Vu le mémoire présenté par Me A... pour les époux X..., tendant à ce que la juridiction judiciaire soit déclarée compétente, par le motif qu'ils sont usagers du service public industriel et commercial de l'assainissement ;

Vu les pièces desquelles il résulte que la saisine du Tribunal a été notifiéeau ministre d'Etat, ministre de l’intérieur, qui n’a pas produit de mémoire ;

Vu les autres pièces du dossier ;

Vu la loi des 16-24 août 1790 et le décret du 16 fructidor an III ;

Vu la loi du 24 mai 1872 ;

Vu le décret n° 2015-233 du 27 février 2015 ;

Considérant que M. et Mme X..., propriétaires d’une maison sur le territoire de la commune de Malroy, ont effectué en 2001 des travaux de raccordement de leur propriété au réseau public d’assainissement communal ; qu’ayant vainement demandé à la commune le remboursement des frais ainsi exposés, ils ont saisi le tribunal administratif de Strasbourg qui, par un jugement du 19 mai 2010 devenu définitif, s'est déclaré incompétent pour connaître de ce litige ; que, par une ordonnance du 11 décembre 2015, le juge de la mise en état du tribunal de grande instance de Metz a jugé que la juridiction judiciaire était compétente ; que cette décision a été confirmée par un arrêt du 30 mars 2017 de la cour d'appel de Metz ; que, saisi par un pourvoi de la commune de Malroy, la Cour de cassation, a, par un arrêt du 16 mai 2018, renvoyé au Tribunal, en application de l'article 35 du décret du 27 février 2015, le soin de décider sur la question de la compétence ;

Considérant que, eu égard aux rapports de droit privé nés du contrat qui lie le service public industriel et commercial de l’assainissement à ses usagers, les litiges relatifs aux rapports entre ce service et ses usagers relèvent de la compétence de la juridiction judiciaire ; qu’ainsi, il n'appartient qu’à la juridiction judiciaire de connaître des litiges relatifs à la facturation et au recouvrement de la redevance due par les usagers, aux dommages causés à ces derniers à l’occasion de la fourniture du service, peu important que la cause des dommages réside dans un vice de conception, l'exécution de travaux publics ou l'entretien d’ouvrages publics, ou encore à un refus d’autorisation de raccordement au réseau public ; qu’en revanche, un litige né du refus de réaliser ou de financer des travaux de raccordement au réseau public de collecte, lesquels présentent le caractère de travaux publics, relève de la compétence de la juridiction administrative ;

Considérant que la demande de M. et Mme X... tend à la condamnation de la commune de Malroy à rembourser les frais qu’ils ont exposés pour la réalisation de travaux qui ont le caractère de travaux publics ; que cette demande doit être regardée comme se rattachant à un refus d'exécution et de financement de travaux publics et non à un litige relatif aux rapports entre le service public industriel et commercial de l'assainissement et ses usagers ; que, par suite, le litige relève de la compétence de la juridiction administrative ;

D E C I D E :

Article 1er :

La juridiction administrative est compétente pour connaître du litige opposant les époux X... à la commune de Malroy.

SÉRIE D'EXERCICES |
1. Pouvez-vous recopier à l'identique le passage de la décision sur le litige de Malroy, en commençant aux mots « Considérant que la » et en vous arrêtant après « commune de Malroy. » ?
2. Pouvez-vous poursuivre la décision sur le litige de Malroy à partir de sa dernière phrase ?
La liste qui suit n'a aucun rôle dans ce travail.

DOCUMENTS FOURNIS |
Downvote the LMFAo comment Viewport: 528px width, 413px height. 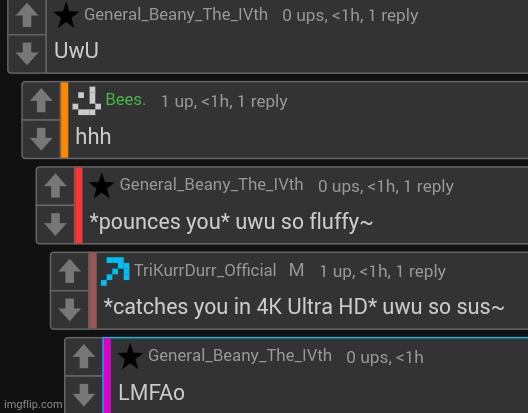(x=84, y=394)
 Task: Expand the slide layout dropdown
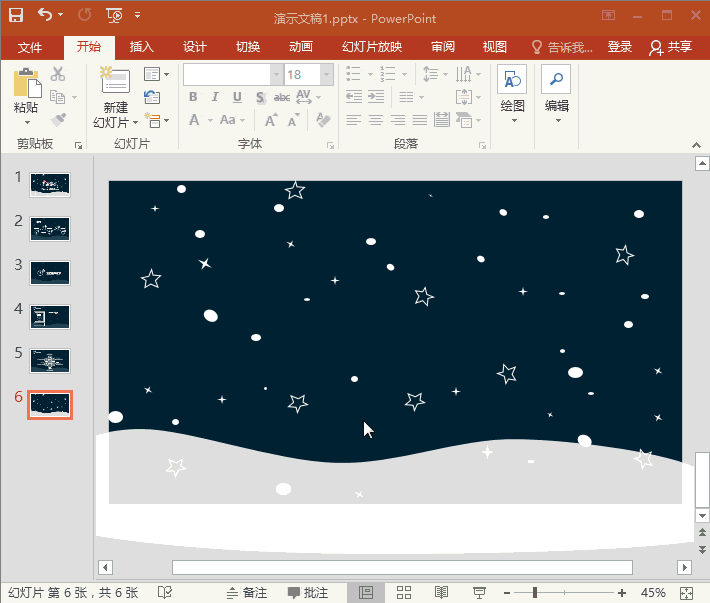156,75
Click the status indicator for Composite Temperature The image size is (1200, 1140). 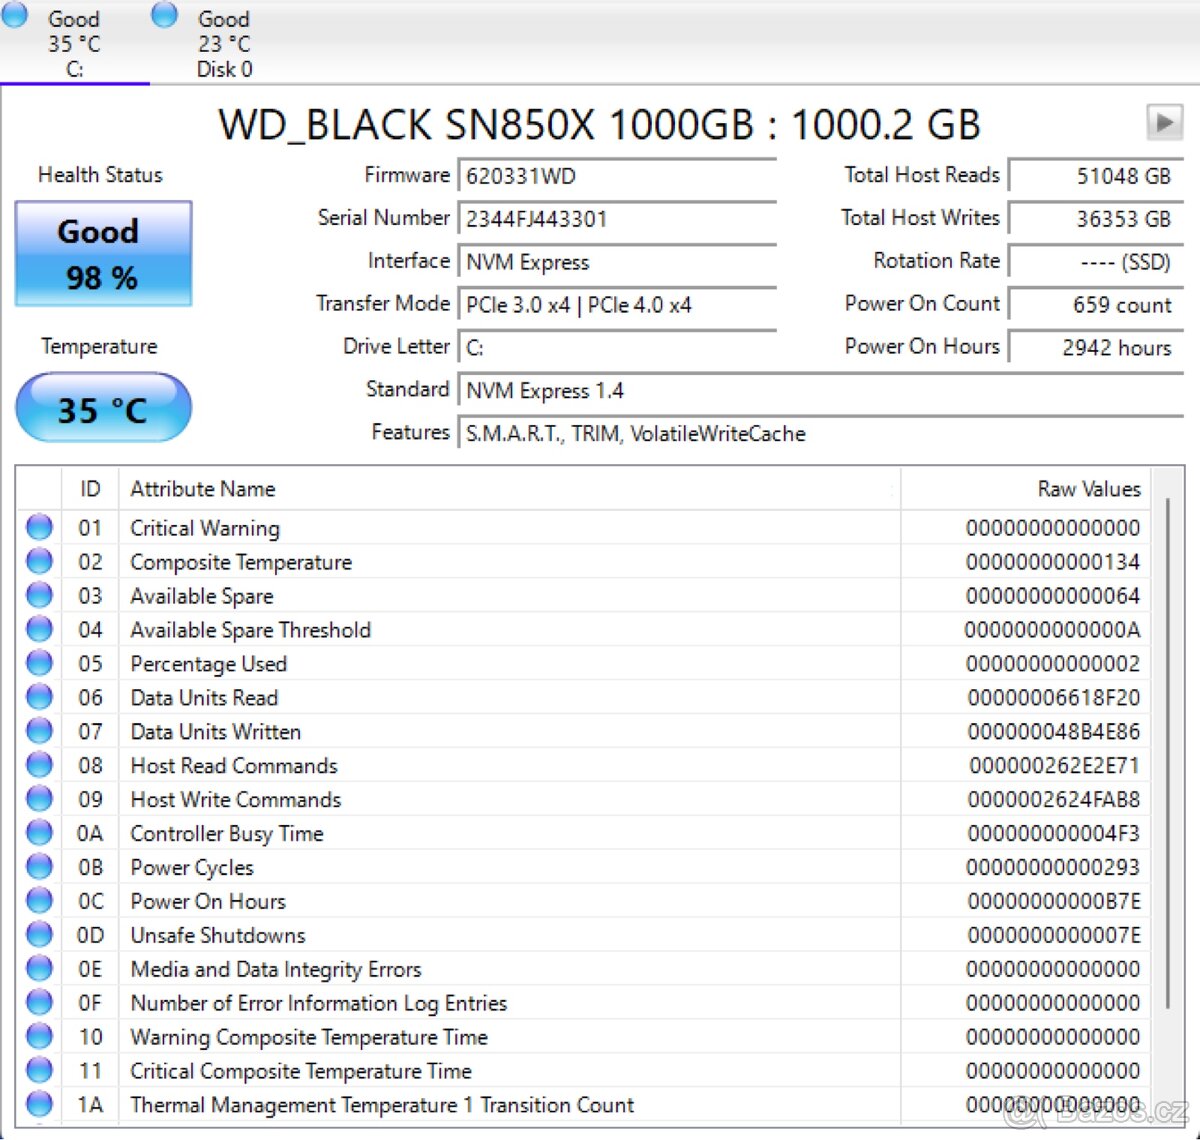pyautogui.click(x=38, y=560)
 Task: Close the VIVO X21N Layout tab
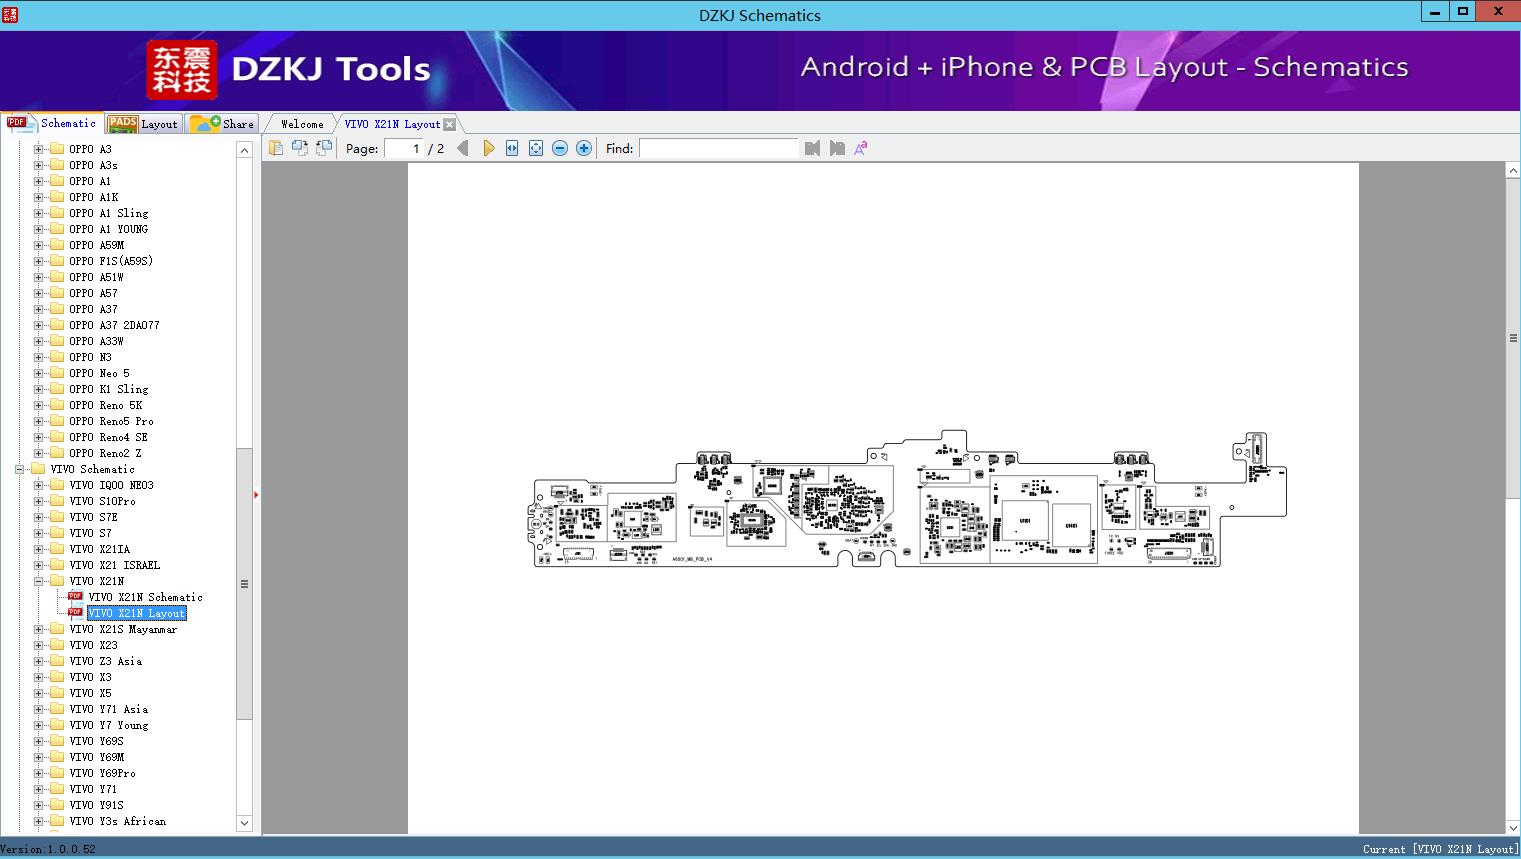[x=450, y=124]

LISTE DES RÉPONSES |
1.
Considérant que la demande de M. et Mme X... tend à la condamnation de la commune de Malroy à rembourser les frais qu’ils ont exposés pour la réalisation de travaux qui ont le caractère de travaux publics ; que cette demande doit être regardée comme se rattachant à un refus d'exécution et de financement de travaux publics et non à un litige relatif aux rapports entre le service public industriel et commercial de l'assainissement et ses usagers ; que, par suite, le litige relève de la compétence de la juridiction administrative ;

D E C I D E :

Article 1er :

La juridiction administrative est compétente pour connaître du litige opposant les époux X... à la commune de Malroy.

2.
Article 2 :

Le jugement du tribunal administratif de Strasbourg du 19 mai 2010 est déclaré nul et non avenu.

La cause et les parties sont renvoyées devant ce tribunal.

- Président : M. Maunand - Rapporteur : M. Ménéménis - Avocat général : Mme Vassallo-Pasquet (Rapporteur public) - Avocat(s) : SCP Ortscheidt ; Me Balat -

Textes visés :

Loi des 16-24 août 1790 ; décret du 16 fructidor an III ; loi du 24 mai 1872 ; décret n° 2015-233 du 27 février 2015.

Rapprochement(s) :

Sur la distinction entre l'indemnisation d'un préjudice lié au refus de raccordement au service public d'assainissement relevant de la compétence de la juridiction judiciaire et la réalisation de travaux sur le réseau communal, à rapprocher : Tribunal des conflits, 6 juillet 2009, Bull. 2009, T. conflits, n° 18. Sur le caractère public des travaux de raccordement au réseau public de collecte, cf. : CE, 6 février 1981, n° 11137, mentionné aux tables du recueil Lebon. Sur la compétence du juge administratif pour connaître du litige né du refus d'exécuter des travaux publics, cf. : CE, 26 novembre 1986, n° 65814, mentionné aux tables du recueil Lebon ; CE, 8 juin 2015, n° 362783, mentionné aux tables du recueil Lebon.